Postby azsportpilot » Mon Apr 17, 2017 9:17 pm

I have some experience with the Jabiru engines, they are well made and have a good power to weight ratio

looks like a little baby Lycoming 6 cylinder... Beautiful.... and 20 more ponies than a 912s and just $1,500 more expensive
5 more ponies than a 914 without using a turbo..... and $8,500 cheaper
all while turning just 3300 peak rpm

I really like the direct drive cruising @ 2850 RPM eliminating the need for a gearbox, and air cooled really makes it simple, but......

What I don't like is how they perform in hot climates

when I was training a student in Phoenix in his Jab 3300 powered CH601 we often had to "step-climb" to keep the CHT temps in the yellow during the summer, a steady Vy or Vx climb would send the middle cylinders CHT's into the red

the middle cylinders in the 6 cyl 3300 would only drop back into the green during cruise at 75% power (was fine in the winter)

any attempt to climb would bring the middle cylinders back into the yellow, unless the air temp was below 80 degrees (which is rare in Phx)

after checking the forums and contacting the very helpful guys at Jabiru-North America, we installed a "trip-lip" (a fold in the lower cowl sheetmetal to cause a vacuum effect) it helped a little bit but not enough

we then upgraded the oil cooler to one double the size (this dropped CHT's further but still hard to stay in the green while climbing in Phoenix in the summer

next we added a second and larger oil cooler with a scoop to feed it (this made the yellow zone something only seen during extended steep climbs in July afternoons)
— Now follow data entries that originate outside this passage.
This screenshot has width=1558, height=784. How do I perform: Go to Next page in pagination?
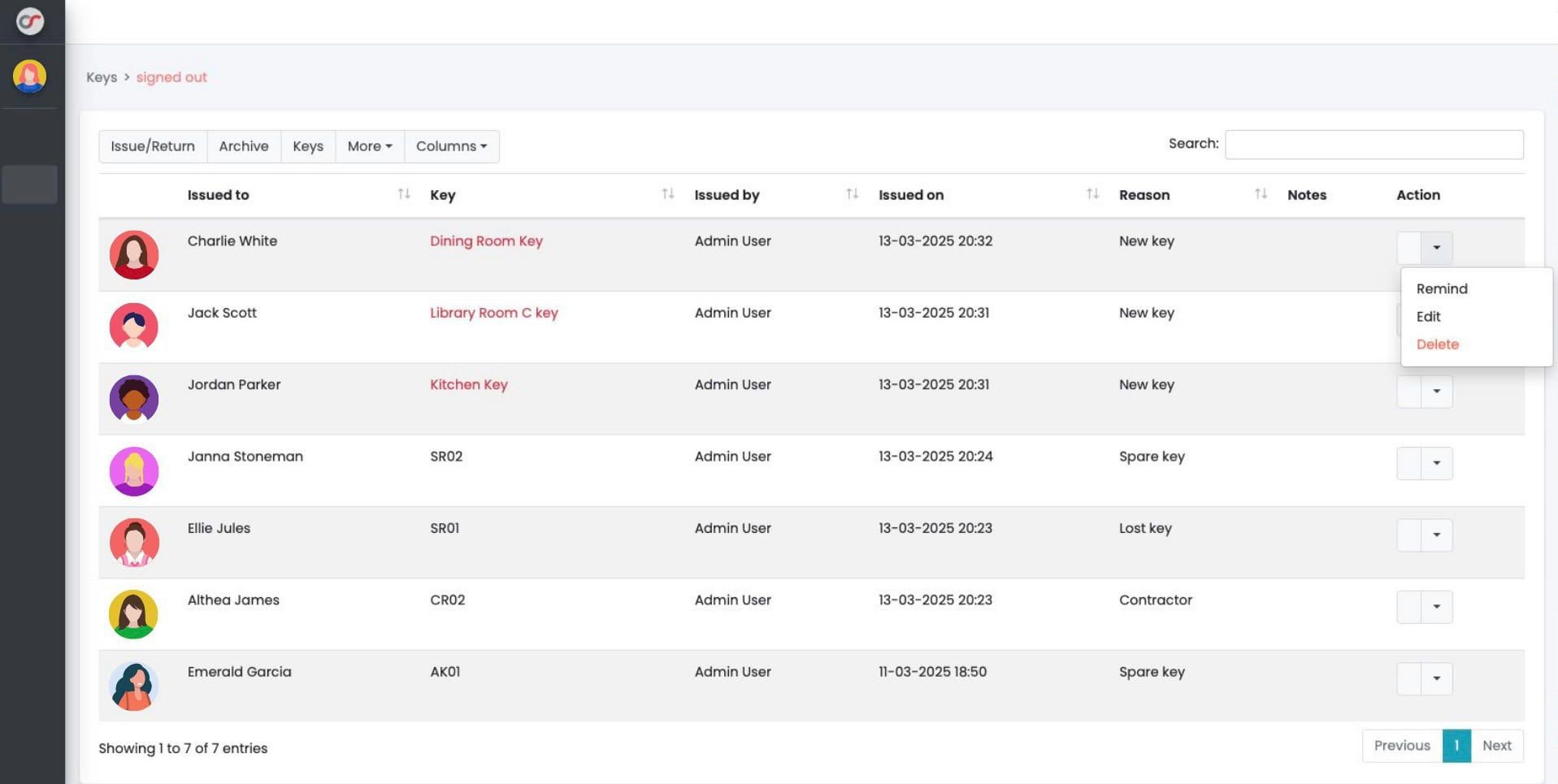click(1496, 746)
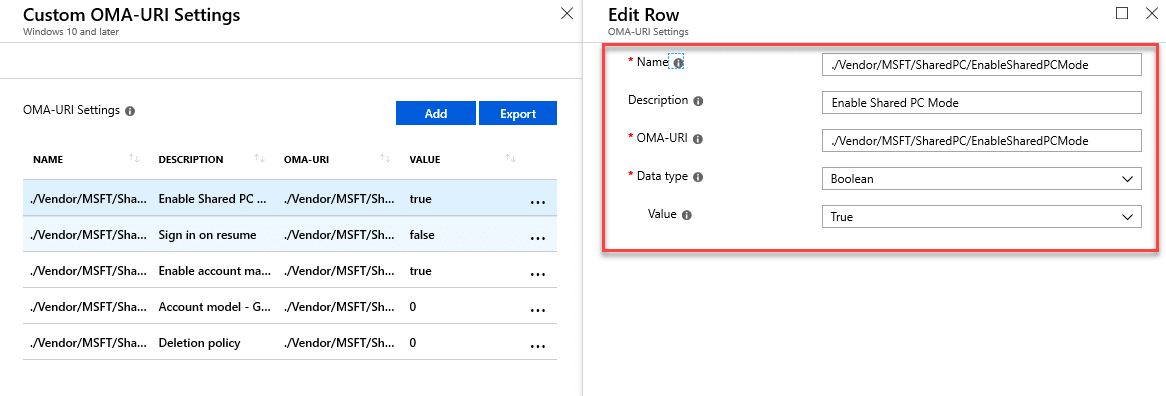Sort table by DESCRIPTION column

[x=260, y=158]
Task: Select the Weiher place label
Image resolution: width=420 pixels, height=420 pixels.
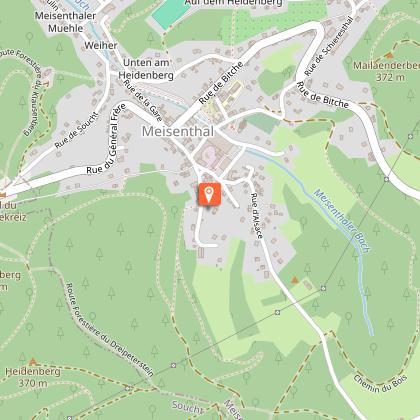Action: pos(101,46)
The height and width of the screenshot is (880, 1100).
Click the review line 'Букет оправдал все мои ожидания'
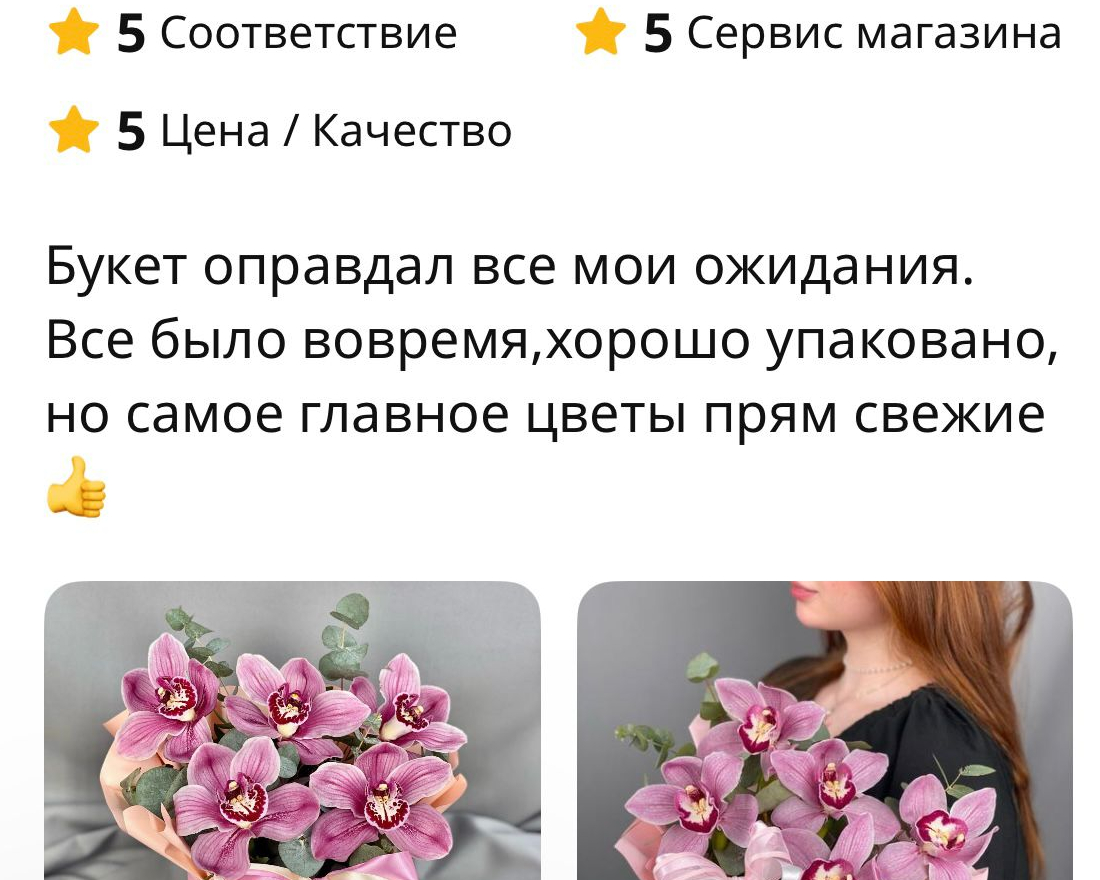(x=510, y=269)
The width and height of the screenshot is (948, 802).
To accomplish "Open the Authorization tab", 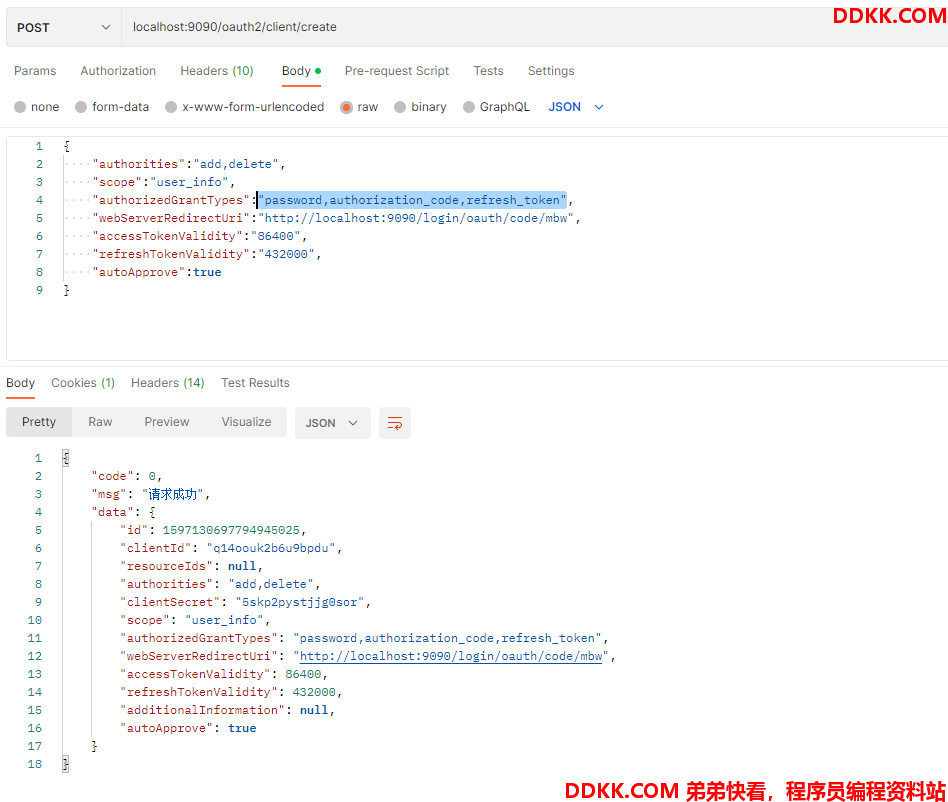I will coord(118,71).
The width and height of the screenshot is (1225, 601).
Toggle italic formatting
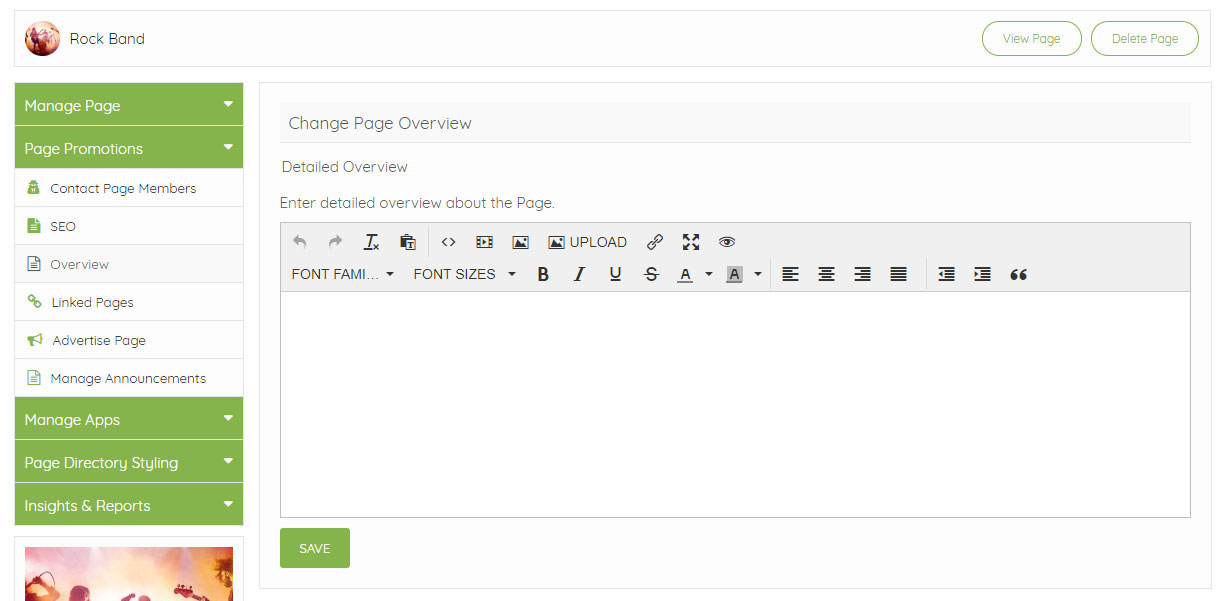579,274
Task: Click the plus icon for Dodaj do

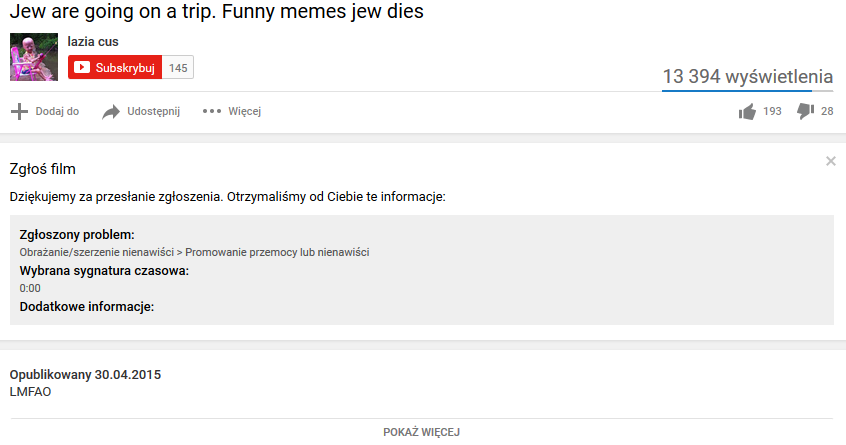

there is a mod that adds water cooling to the heads developed by Rotec (also Australian) but that defeats the purpose of the simplicity of the air cooled Jab.... but permanently solves the CHT problem http://www.rotecengines.com/LCHdata/LCH.html

I would recommend the Jabiru engines for cold climates as a simpler, more powerful alternative to Rotax
3300 (120-hp) - $18,500 USD vs Rotax 914 (115-hp) - $26,995 USD

not sure I would recommend them for warm climates and only with the understanding that you will have to make some mods for warm climates..... which you may not be allowed do on an SLSA

I see you are in the UAE but planning a move to Tucson AZ...... the Rotax is better suited to the intense desert heat you will be flying in

PS: If you were considering the Jabiru J-170 I would be less pessimistic as it uses the 85hp 4 cylinder 2200 engine which eliminates the middle cylinder overheating problem..... though still runs hot.. too hot for AZ without mods
2200 (85 hp) – $14,500 USD vs Rotax 912 (80 hp) $14,337
John Sarra CFI-S
1946 Aeronca Chief

-Mankind has a perfect record in aviation; we never left one up there!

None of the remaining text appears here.